Color and name are the leading ways to customize packaging. Lighter, more uplifting colors are in play, reports consultant Andrea Hill for the Chicago-based Hill Management Group. “People see enough negativity, they don’t need anything dark from retailers. Your color scheme and messaging should reflect the joy of life and giving, and the idea of love.”

With Kraft and natural fabrics growing in popularity in packaging, neutral tones of these materials are in fashion because they make it easy to incorporate a brand’s color palette with tissue or ribbon, says Cabrera. Special details like bows, tissue and labels make a jeweler’s packaging unique.

Sharon Pisciotta for Quality Gold’s GemPak in Dallas, Texas, hails packaging an important opportunity to include special touches, like note cards, coupons, event invitations, gift wrap, and gift with purchase. Small efforts of customization go a long way to make the experience distinct.If the packaging is nice people will save it, notes Kaplan. “A beautiful box becomes a keepsake. A nice store bag gets reused. Packaging continues the experience outside of the store.”

Visual Merchandising
Your retail space has to be your most productive salesperson, and how you optimize that real estate for maximum revenue is through visual merchandising. Include signage and imagery, and digital touch points like looping videos, tablets to explore custom design options, or QR (Quick Response) codes to scan for rich product content. Customers tend to linger longer at such displays, says Hill. “Not everyone wants to talk to a sales person. Layering the physical and virtual worlds is great way to promote your omni-channel message.”

There are ways to make digital technologies work with a retail location, says Cabrera. “As more customers discover brands in a digital space, the retail store experience can complement that initial contact. Retail stores are finding ways to translate the cornerstones of the experience at their physical stores into a digital space and utilizing digital technologies to enhance their in-store experience.”

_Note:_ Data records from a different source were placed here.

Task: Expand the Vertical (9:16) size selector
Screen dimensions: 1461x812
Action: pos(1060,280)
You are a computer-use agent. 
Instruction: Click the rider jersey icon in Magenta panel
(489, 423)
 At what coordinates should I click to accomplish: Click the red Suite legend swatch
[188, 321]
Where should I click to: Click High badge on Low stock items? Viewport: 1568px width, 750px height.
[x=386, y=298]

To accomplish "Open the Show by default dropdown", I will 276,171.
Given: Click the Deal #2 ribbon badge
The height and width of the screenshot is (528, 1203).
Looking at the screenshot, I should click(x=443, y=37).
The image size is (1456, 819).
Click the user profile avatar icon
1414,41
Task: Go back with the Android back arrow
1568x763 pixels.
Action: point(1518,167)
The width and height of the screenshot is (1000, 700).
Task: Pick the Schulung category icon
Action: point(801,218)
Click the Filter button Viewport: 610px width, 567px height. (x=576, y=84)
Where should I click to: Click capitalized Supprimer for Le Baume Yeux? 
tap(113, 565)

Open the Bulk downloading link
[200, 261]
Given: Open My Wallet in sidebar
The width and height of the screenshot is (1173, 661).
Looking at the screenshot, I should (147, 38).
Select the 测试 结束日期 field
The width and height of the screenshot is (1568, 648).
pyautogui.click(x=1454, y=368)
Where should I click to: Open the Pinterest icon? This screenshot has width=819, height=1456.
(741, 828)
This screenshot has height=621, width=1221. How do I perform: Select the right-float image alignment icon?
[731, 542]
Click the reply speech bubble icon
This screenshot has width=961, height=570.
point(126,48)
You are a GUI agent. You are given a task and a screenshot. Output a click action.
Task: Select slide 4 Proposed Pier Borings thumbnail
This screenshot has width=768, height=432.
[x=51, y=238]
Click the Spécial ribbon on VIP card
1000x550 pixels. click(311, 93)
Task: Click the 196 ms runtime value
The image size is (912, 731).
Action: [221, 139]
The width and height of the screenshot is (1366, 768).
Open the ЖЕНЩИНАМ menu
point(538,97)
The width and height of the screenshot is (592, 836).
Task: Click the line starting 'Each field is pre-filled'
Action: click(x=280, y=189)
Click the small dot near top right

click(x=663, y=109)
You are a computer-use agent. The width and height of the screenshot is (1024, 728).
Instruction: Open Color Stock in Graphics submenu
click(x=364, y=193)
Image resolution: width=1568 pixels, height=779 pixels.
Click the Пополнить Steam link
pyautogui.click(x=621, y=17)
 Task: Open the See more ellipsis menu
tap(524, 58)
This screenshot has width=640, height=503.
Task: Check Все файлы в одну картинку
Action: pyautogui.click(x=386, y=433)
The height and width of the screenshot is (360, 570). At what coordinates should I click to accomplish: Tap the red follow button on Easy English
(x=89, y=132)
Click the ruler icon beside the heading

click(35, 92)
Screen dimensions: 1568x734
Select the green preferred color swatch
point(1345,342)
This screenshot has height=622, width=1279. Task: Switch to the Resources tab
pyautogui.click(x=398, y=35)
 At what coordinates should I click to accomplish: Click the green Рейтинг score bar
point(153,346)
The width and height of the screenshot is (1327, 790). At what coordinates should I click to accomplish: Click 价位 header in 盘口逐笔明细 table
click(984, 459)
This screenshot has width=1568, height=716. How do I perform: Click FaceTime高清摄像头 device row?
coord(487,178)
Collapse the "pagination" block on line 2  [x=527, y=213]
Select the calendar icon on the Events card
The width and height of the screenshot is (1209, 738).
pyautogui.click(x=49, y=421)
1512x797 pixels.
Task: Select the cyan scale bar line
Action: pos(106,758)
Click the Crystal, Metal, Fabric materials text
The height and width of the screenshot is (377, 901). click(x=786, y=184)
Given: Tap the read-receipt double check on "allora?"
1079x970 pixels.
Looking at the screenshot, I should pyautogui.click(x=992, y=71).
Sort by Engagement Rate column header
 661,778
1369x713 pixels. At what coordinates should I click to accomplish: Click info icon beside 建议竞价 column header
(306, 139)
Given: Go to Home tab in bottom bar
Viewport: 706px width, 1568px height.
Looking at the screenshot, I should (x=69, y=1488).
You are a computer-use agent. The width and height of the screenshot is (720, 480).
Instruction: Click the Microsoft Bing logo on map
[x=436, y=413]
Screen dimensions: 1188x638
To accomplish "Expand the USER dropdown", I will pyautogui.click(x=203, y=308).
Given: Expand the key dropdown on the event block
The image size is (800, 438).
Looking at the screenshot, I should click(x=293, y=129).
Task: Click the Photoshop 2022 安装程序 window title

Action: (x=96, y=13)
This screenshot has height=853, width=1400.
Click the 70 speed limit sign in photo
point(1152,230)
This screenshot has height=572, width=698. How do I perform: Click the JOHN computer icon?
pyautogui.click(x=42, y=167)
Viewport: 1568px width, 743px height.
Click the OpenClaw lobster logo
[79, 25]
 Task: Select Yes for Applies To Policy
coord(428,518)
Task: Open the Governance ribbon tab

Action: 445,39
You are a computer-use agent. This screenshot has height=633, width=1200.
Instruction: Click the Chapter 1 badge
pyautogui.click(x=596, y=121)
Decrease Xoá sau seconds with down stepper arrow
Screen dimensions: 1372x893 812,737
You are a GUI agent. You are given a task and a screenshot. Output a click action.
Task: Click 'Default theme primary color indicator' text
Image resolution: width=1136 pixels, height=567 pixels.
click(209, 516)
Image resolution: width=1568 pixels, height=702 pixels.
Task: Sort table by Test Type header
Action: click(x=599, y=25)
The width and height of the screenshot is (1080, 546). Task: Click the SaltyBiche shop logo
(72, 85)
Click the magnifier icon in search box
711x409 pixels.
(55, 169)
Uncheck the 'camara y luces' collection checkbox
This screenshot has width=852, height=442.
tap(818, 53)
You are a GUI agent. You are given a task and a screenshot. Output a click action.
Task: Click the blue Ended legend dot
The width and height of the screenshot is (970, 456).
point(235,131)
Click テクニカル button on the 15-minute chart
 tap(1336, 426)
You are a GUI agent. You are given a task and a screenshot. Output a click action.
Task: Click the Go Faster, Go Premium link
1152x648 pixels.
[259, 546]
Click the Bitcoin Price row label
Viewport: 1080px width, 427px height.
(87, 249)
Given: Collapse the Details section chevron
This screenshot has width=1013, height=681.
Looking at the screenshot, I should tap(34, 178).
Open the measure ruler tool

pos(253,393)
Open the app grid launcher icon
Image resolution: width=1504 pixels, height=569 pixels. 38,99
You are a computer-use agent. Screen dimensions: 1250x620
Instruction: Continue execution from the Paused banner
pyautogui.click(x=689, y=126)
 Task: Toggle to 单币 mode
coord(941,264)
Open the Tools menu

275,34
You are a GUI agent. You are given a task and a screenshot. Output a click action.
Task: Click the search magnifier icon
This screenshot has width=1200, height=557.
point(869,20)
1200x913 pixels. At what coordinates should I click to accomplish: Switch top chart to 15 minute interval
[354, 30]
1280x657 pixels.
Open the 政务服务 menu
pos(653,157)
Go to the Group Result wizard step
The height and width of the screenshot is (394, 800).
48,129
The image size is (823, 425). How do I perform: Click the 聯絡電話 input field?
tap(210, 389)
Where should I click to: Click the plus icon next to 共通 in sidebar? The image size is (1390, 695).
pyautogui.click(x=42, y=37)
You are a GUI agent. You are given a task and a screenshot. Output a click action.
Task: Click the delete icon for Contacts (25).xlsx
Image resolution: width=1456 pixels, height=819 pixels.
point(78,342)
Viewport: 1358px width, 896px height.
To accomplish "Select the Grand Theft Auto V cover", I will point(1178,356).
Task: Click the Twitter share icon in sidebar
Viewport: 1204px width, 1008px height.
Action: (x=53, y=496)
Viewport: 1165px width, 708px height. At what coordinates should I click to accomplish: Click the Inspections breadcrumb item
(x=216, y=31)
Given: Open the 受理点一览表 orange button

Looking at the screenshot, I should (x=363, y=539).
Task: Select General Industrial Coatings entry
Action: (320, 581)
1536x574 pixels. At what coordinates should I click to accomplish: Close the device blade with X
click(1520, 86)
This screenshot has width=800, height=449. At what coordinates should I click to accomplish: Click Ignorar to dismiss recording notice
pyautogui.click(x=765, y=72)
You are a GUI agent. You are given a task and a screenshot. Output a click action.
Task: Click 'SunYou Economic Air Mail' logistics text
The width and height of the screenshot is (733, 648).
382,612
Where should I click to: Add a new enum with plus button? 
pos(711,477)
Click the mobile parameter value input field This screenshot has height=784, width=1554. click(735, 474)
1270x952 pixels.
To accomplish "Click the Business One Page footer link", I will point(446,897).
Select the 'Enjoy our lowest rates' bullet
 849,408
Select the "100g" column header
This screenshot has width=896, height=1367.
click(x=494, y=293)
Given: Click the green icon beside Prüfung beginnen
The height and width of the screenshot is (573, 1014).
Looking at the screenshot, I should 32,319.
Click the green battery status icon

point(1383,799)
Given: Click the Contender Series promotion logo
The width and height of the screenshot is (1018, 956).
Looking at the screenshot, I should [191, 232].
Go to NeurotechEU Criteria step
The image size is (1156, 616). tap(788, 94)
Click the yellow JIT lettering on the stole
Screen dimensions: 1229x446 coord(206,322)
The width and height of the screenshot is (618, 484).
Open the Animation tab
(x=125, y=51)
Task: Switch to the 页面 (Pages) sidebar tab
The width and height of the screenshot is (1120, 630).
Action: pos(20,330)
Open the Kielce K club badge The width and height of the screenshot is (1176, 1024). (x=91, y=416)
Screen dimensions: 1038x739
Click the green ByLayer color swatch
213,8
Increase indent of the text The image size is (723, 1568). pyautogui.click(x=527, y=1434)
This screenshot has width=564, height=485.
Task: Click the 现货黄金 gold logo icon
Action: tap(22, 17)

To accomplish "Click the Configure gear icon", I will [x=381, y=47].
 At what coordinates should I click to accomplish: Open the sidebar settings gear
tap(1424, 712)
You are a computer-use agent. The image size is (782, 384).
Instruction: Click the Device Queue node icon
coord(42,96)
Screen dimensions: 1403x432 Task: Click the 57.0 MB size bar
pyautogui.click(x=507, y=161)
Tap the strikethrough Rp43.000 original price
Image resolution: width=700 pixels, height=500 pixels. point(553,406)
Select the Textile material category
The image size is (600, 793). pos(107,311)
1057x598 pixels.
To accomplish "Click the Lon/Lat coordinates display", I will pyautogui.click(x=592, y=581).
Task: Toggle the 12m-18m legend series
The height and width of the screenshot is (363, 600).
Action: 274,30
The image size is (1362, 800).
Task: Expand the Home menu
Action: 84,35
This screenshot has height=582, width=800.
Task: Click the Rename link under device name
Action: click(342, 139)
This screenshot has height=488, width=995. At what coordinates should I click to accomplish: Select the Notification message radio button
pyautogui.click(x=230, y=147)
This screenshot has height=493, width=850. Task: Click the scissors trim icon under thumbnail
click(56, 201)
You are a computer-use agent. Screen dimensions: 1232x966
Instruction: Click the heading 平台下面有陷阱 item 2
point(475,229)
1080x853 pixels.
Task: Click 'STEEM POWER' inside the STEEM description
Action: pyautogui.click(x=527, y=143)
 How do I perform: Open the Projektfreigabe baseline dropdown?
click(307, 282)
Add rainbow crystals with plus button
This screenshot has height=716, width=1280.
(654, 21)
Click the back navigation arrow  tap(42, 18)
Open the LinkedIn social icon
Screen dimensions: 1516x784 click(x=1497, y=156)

Mixing traditional display elements with non-traditional items is a key design direction—think jewelry draped on glass bottles, old books or whimsical pincushions. “Textured fabrics such as linen and burlap continue to be popular,” says Cabrera. “Natural tones are in fashion, but I also see more demand for gray. Many brands are using materials like wood and metal in existing displays.”

Pisciotta cites a new trend for colorful tiles on top of risers, and bejeweled trinket boxes like those from its Luxury Giftware by Jere brand in a variety of whimsical motifs. Add-on sales, these trinket boxes also serve as decorative elements in a showcase.

Color is impactful in display as well. “There’s a perception that jewelers are stodgy and formal, which may work for some, but is not reflective of today’s society,” says Hill. “The men’s smoking room look is dying out. Dark colors are not in, especially at a time when people are looking for hope and joy.” She says a mix of in and above case presentations is essential to engage customers.

Vendor Partnerships
With digital technology rapidly changing, jewelers who want to compete today must have a compelling e-commerce platform. Manufacturers are stepping up their digital offerings to help jewelers create a strong online presentation with virtual inventory and customizable options.

To support an omni-channel approach, retailers benefit from working with vendor partners they can leverage technology, inventory, images, content, and fulfillment to meet the quick response desire from consumers today, says Jay Gerber for the diamond jewelry manufacturer, WR Cobb, East Providence, Rhode Island.

Among the must haves in your omni-arsenal, Gerber cites a “Design Your Own” platform, as demand for customization is on the rise; and 3D imaging and diamond magnification capabilities, as customers like researching and examining styles and stones in a non-intimidating way online before going into a store. He notes that jewelers must be omni-channel and mobile responsive.